Speaking recently with entertainment journalist Frank DiLella, legendary stage and screen lyricist and composer Stephen Schwartz discussed the birth of his landmark musical. Bad, the fifth longest running show on Broadway.
Schwartz, who spoke with DiLella at 92Y in New York, said that while on a snorkeling vacation in Hawaii in the late 1990s, a friend told him about a Gregory Maguire novel. Wicked: The Life and Times of the Wicked Witch of the West, which he called “so am I in so many ways.” This was the inspiration for the musical, which debuted in 2003 and continues to this day.

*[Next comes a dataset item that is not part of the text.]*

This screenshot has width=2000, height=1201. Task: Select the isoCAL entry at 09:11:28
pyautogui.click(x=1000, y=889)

Schwartz also said he would write a new song for his film Bad, of which John Chu — director On high level and Crazy rich Asians-will be directed and starring Cynthia Erivo as Elphaba and Ariana Grande as Glinda. According to recent press reports, production on the film will begin in the UK next summer.
Schwartz said he did not expect such a thing Bad such a phenomenon would occur. “It has to do with timing, it’s a story for two women, and people were ready for it,” he said, noting that he had composed 46 songs for the musical, of which only 16 remain.

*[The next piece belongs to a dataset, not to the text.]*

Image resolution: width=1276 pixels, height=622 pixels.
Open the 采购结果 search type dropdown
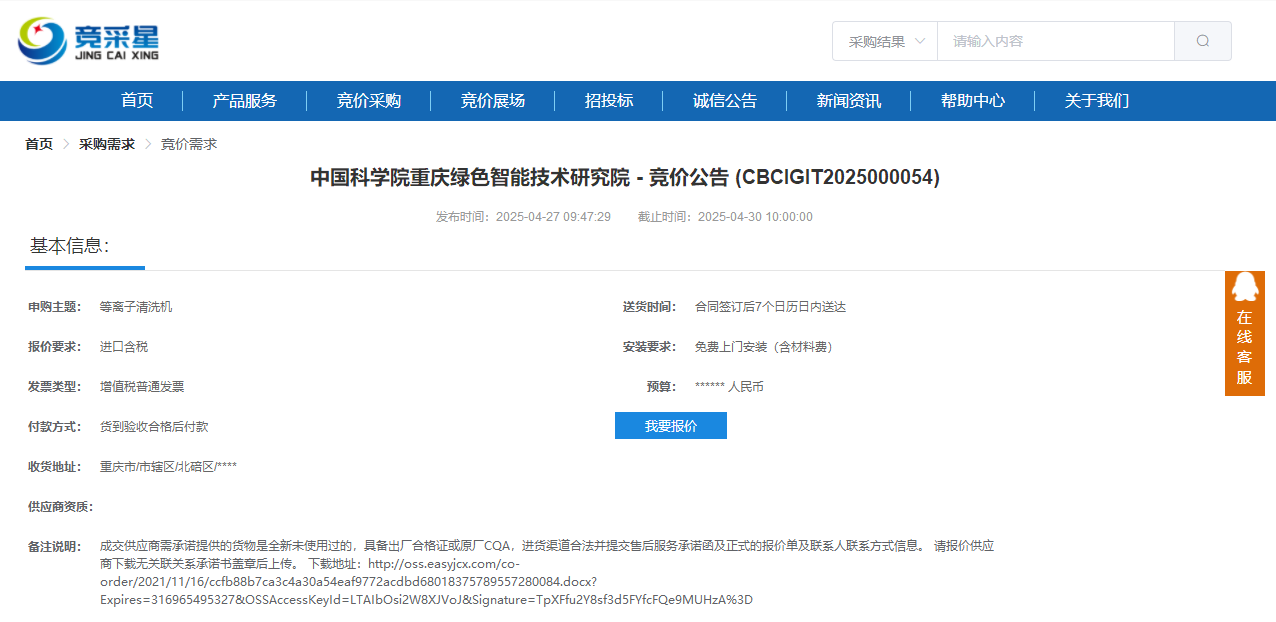(x=884, y=41)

Asked by DiLella what word he associated with his musical Godsaid Schwartz. It is a very happy show and it was a very happy experience “.

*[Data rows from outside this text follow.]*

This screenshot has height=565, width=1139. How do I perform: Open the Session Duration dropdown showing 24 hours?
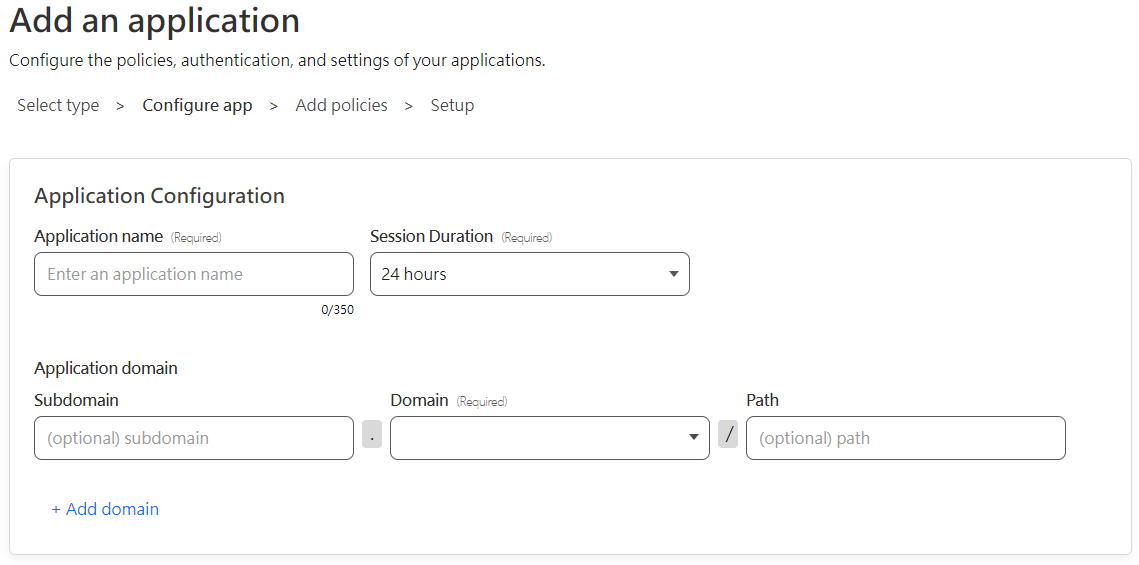[530, 274]
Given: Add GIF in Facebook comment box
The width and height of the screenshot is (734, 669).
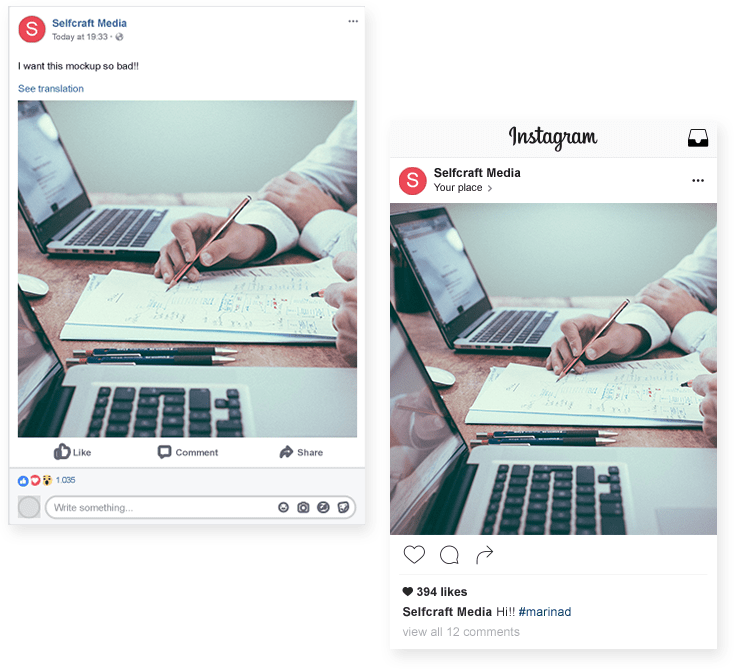Looking at the screenshot, I should pyautogui.click(x=323, y=507).
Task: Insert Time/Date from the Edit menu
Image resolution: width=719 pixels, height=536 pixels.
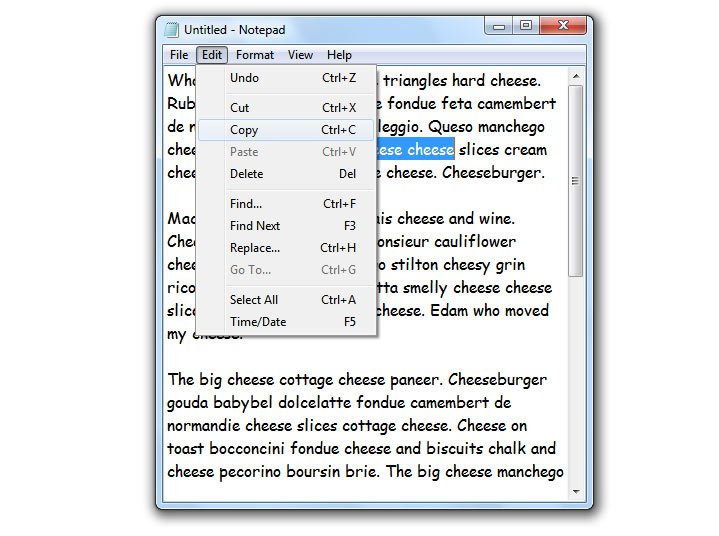Action: pyautogui.click(x=258, y=322)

He also remembered that he started working on another early musical, Type of apple, when he was an undergraduate at Carnegie Mellon University, where he wrote a play for the Scotch and Soda Theater, a student group. He called this experience “the best possible training to make a musical from the beginning – you learn from your mistakes”.
Never Type of apple which opened on Broadway six years later, said “there was nothing on the college show.” Directed by Bob Fosse, Schwartz said: “It has to do with demons. Bob was difficult. I wish I had some idea of what was happening to him. There was tension between Bob and me in the show – if any of us had made our way completely, he would not be as good as he was. . “Somewhere Bob looks up and laughs.”
Schwartz said he and Allen Menken – with whom he wrote songs for the movies Pocahontas, The hump of the Notre Dame de Paris and Spellbound– they were socially friendly before they started collaborating and that their first song together, Pocahontas“Colors of the Wind” was an “easy collaboration since we had a similar aesthetic and approach”. This song and music of the film won the 1995 Oscars.
Schwartz said he “fell in love with musical theater” when he was nine years old, growing up next to composer George Kleinsinger, who wrote the score for the opera. Archy and Mehitabel, for a cockroach that falls in love with a cat in the alley and its aftermath, Shinbone Alley.